May 2019, Volume XXXIiI, No 2
Improving outcomes, avoiding waste
he amount of information available to make health care decisions is enormous and changing rapidly. Clinicians, health systems, policy makers, researchers, and patients often find it difficult to identify the “right information” about the effects of health care interventions. These medical information “end-users” increasingly rely on systematic reviews and corresponding clinical guidelines to provide trusted health care information.
For more than 20 years, clinicians and researchers at the Minneapolis VA Evidence-based Synthesis Program (ESP) and other evidence synthesis teams at the VA and the University of Minnesota have conducted and disseminated systematic reviews of health care interventions for high priority clinical topics. In this article, we describe our Minneapolis VA ESP processes and products, highlight examples of recent and ongoing reviews, and discuss future challenges and opportunities, with suggestions to assist readers in utilizing findings to improve health care quality.
The Minneapolis VA ESP is comprised of a multidisciplinary group of clinicians and researchers with expertise in health care practice, policy, and research. The ESP receives funding from the VA Quality Enhancement Research Initiative and is under the direction of Timothy Wilt, MD, MPH, general internist and health services researcher and professor of medicine at the University of Minnesota. The ESP is one of four nationally funded VA programs and part of the Minneapolis VA Center for Care Delivery and Outcomes Research, a VA national Health Services Research and Development Center of Innovation. Our evidence teams prepare rigorous, readable, and relevant syntheses of published scientific literature and make their findings available to clinicians, managers, and policymakers to improve the health of Veterans and others. Nancy Greer, PhD, is the ESP program manager, and Wei (Denise) Duan-Porter, MD, PhD, is associate director.
In addition to VA reports, our evidence team conducts reviews funded by and designed to inform clinical practice guidelines for multiple medical organizations, including the American College of Physicians, the American Urological Association, and the National Kidney Foundation. We also support reviews initiated by clinicians, health care systems, and researchers to improve care quality or serve as foundations for research grant applications.

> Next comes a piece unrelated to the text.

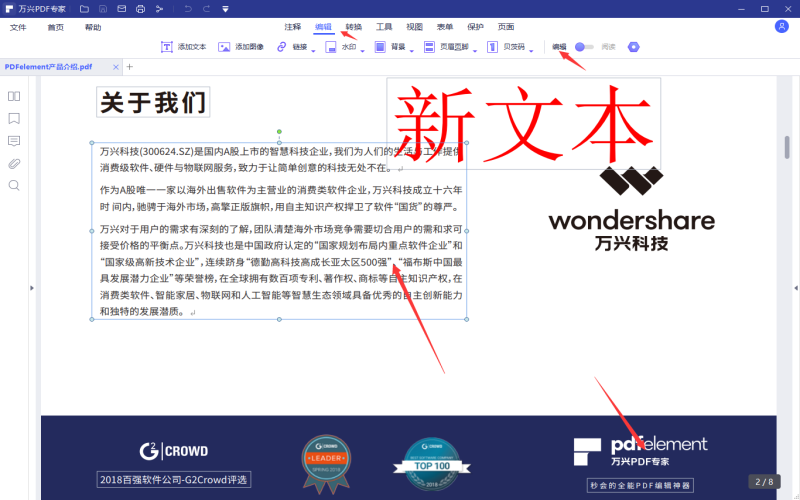Image resolution: width=800 pixels, height=500 pixels.
Task: Expand the 水印 watermark dropdown
Action: (363, 48)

Evidence synthesis and methods work is often conducted in collaboration with other evidence reviewers, including Philipp Dahm, MD, MHSc, coordinating editor of Cochrane Urology (Urology Section). Dr. Dahm and Shahnaz Sultan, MD, MHSc (Gastroenterology Section) are international leaders in evidence review methodology. As members of the Grading of Recommendations Assessment, Development and Evaluation (GRADE) Network, they provide national training and mentorship in systematic reviews and evidence-based health care. We also partner with the University of Minnesota School of Public Health as the Agency for Healthcare Research and Quality (AHRQ)-funded Minnesota Evidence-based Practice Center (EPC), co-directed by Dr. Wilt and Mary Butler, PhD, MBA, associate professor of the School of Public Health.
Patient data … can lead to meaningful improvements in patients’ experiences and health.
Background on evidence synthesis programs
ESPs produce and disseminate systematic reviews of existing evidence to: identify effective services to improve patient outcomes; avoid ineffective, wasteful, and potentially harmful care; support development of evidence-based policies, practice guidelines, and performance measures; and set the direction for future research to address knowledge gaps. ESPs help VA fulfill its vision of functioning as a “learning healthcare system” to improve Veterans’ health and health care. ESP teams are comprised of a core group of individuals with expertise in systematic review methodology complemented by project-specific content experts. ESP members provide disclosures and are not permitted to have significant scientific or financial conflicts of interest.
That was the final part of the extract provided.